Segment Start: Extracted material

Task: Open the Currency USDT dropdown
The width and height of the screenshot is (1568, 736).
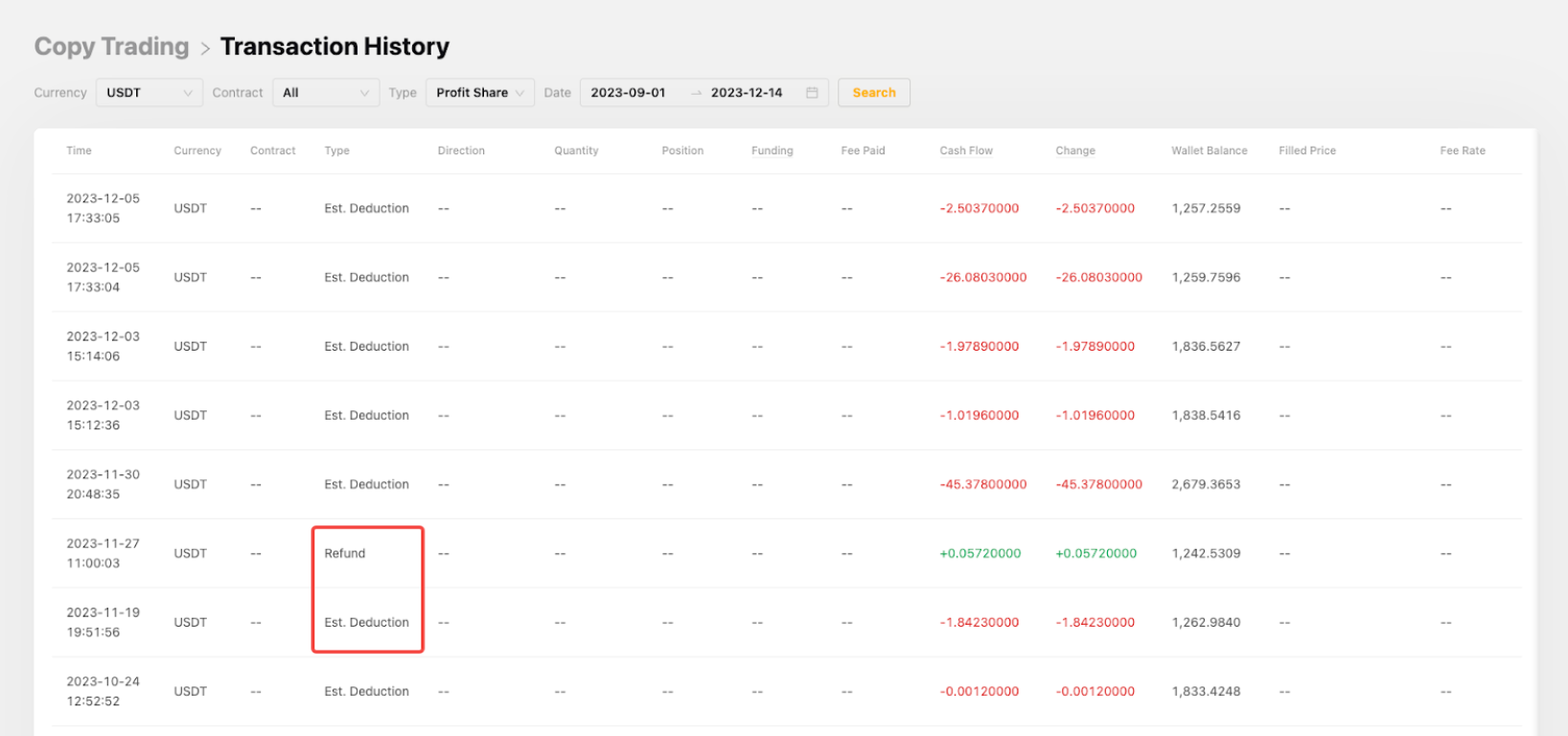Action: point(149,93)
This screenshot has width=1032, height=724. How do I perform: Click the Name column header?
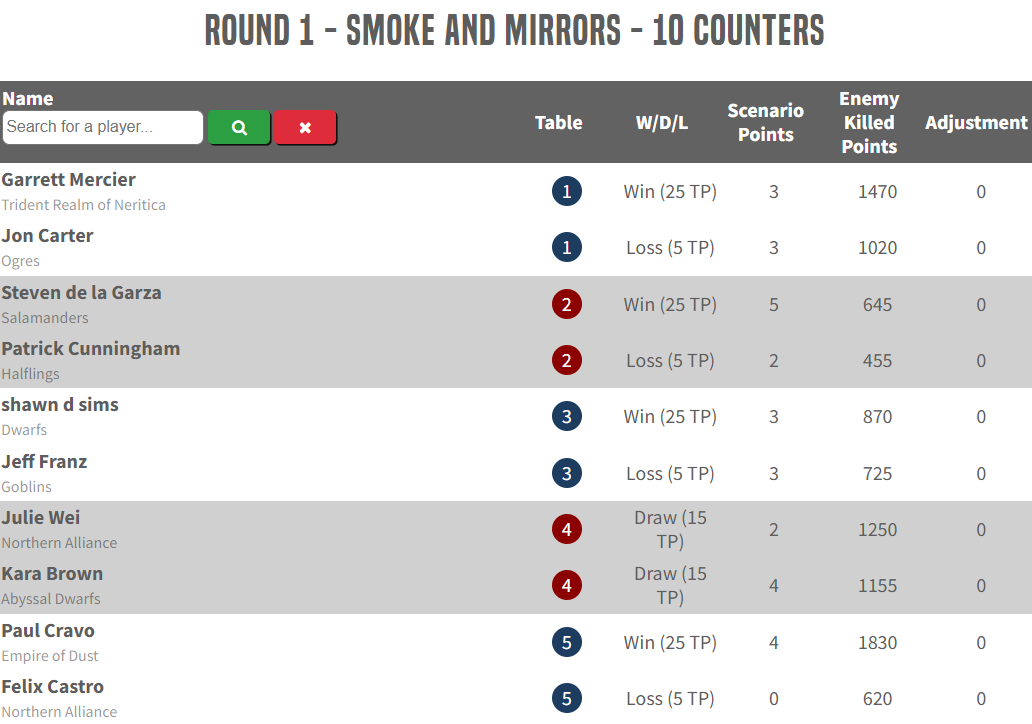click(x=28, y=98)
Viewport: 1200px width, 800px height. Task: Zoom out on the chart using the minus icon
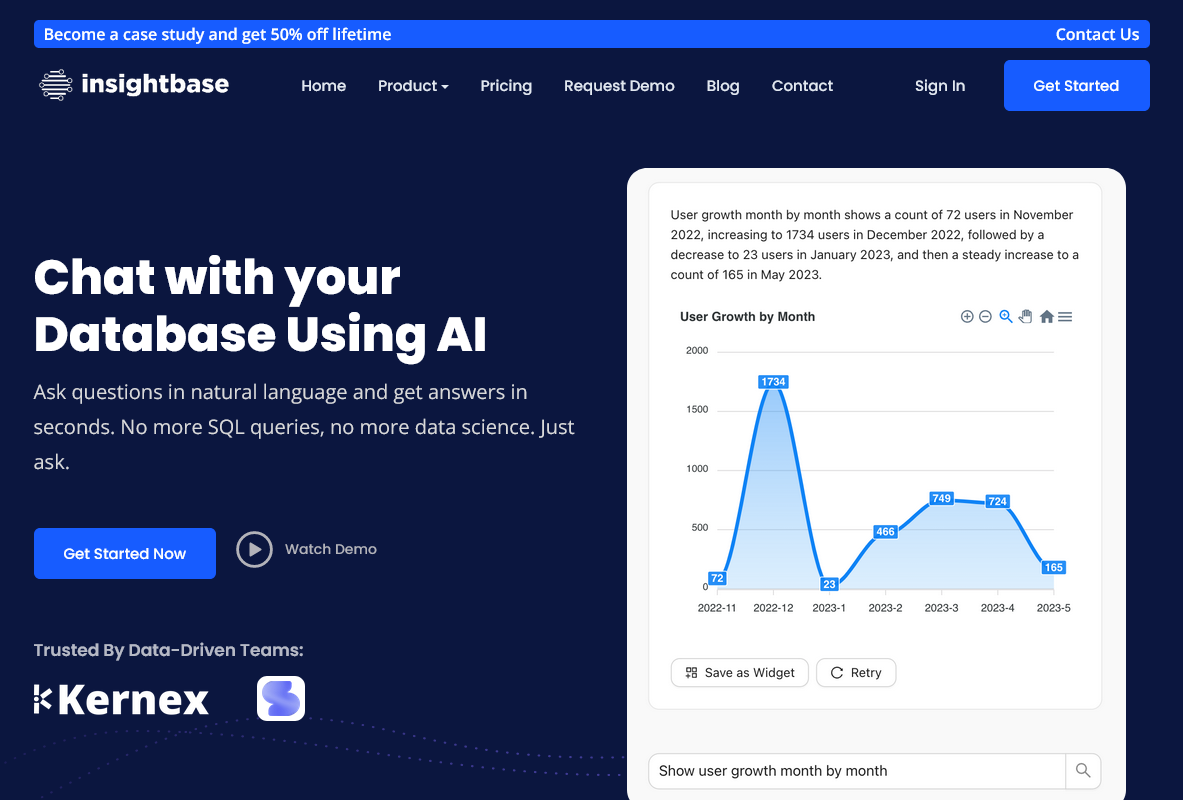click(984, 316)
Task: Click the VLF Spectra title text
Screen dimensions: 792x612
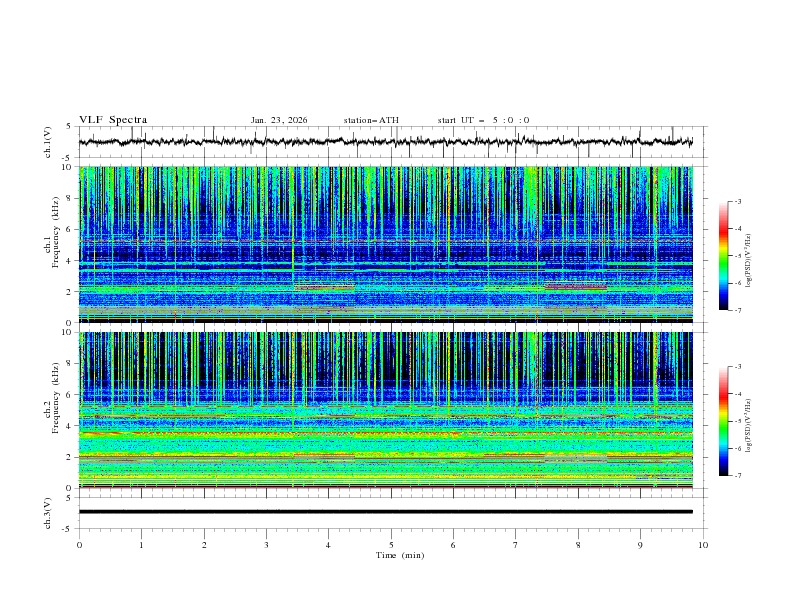Action: [113, 120]
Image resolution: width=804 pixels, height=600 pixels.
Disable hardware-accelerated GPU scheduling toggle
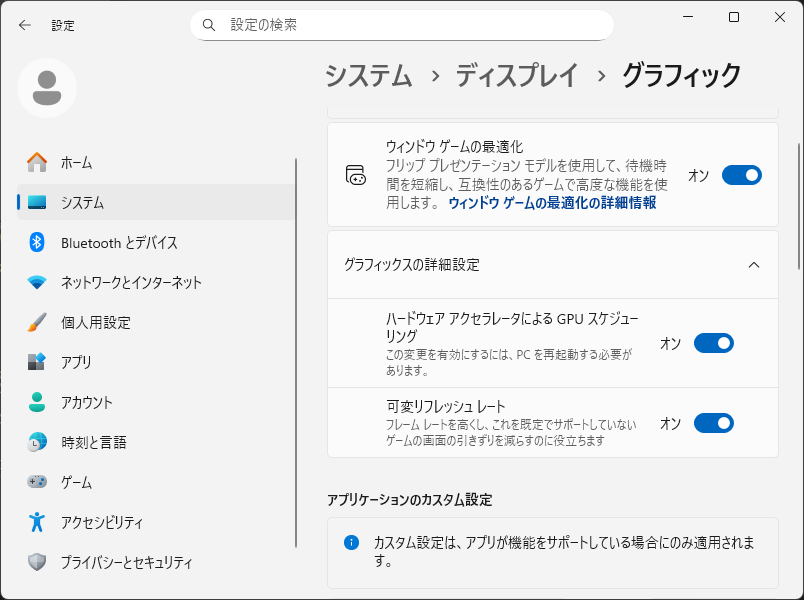pos(713,343)
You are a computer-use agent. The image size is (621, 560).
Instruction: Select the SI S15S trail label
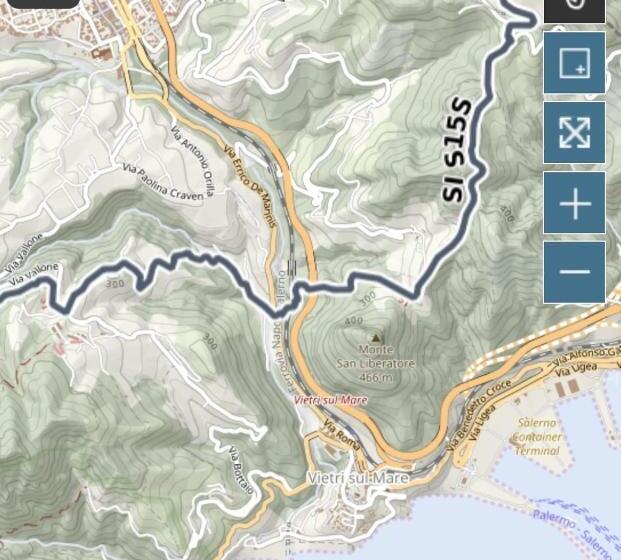point(457,150)
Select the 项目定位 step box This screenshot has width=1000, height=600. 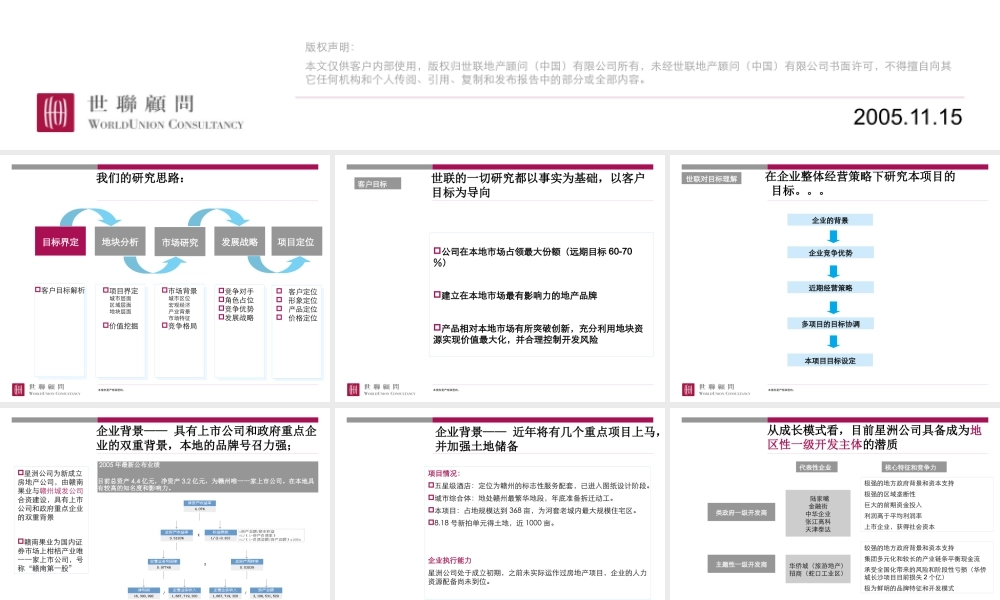296,241
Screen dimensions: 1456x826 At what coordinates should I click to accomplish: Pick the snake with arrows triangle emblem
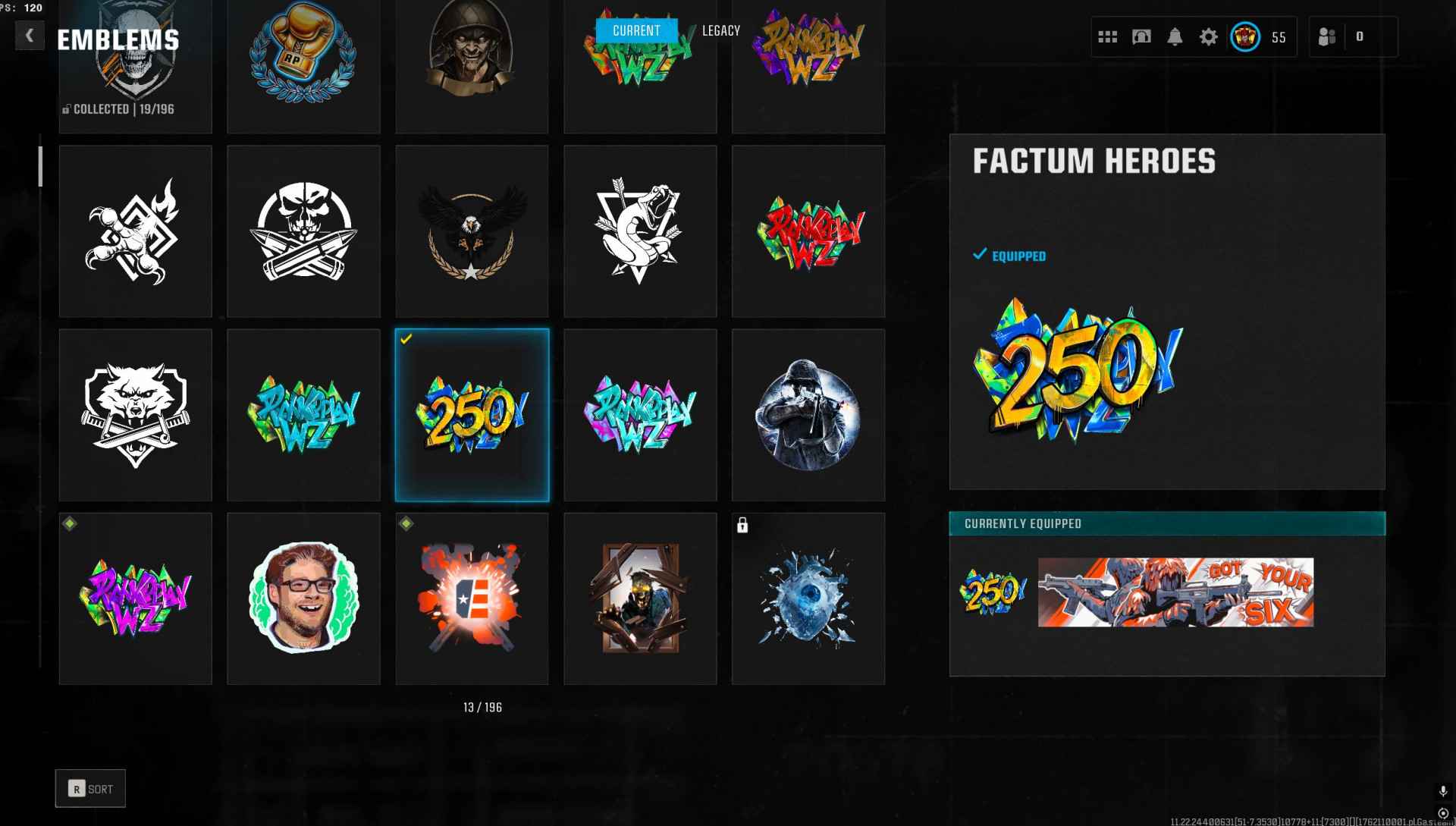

Segment End: Extracted material

Using the records above, return verbatim only the part that opens with the line containing "This screenshot has width=1032, height=724." and closes with the line containing "Task: Click the VLF Spectra title text"; pictures stay out.

◆ Answer below:
This screenshot has width=1032, height=724. How do I perform: Click the Name column header?
click(x=28, y=98)
Viewport: 1200px width, 800px height. Task: Zoom out on the chart using the minus icon
click(984, 316)
Task: Click the VLF Spectra title text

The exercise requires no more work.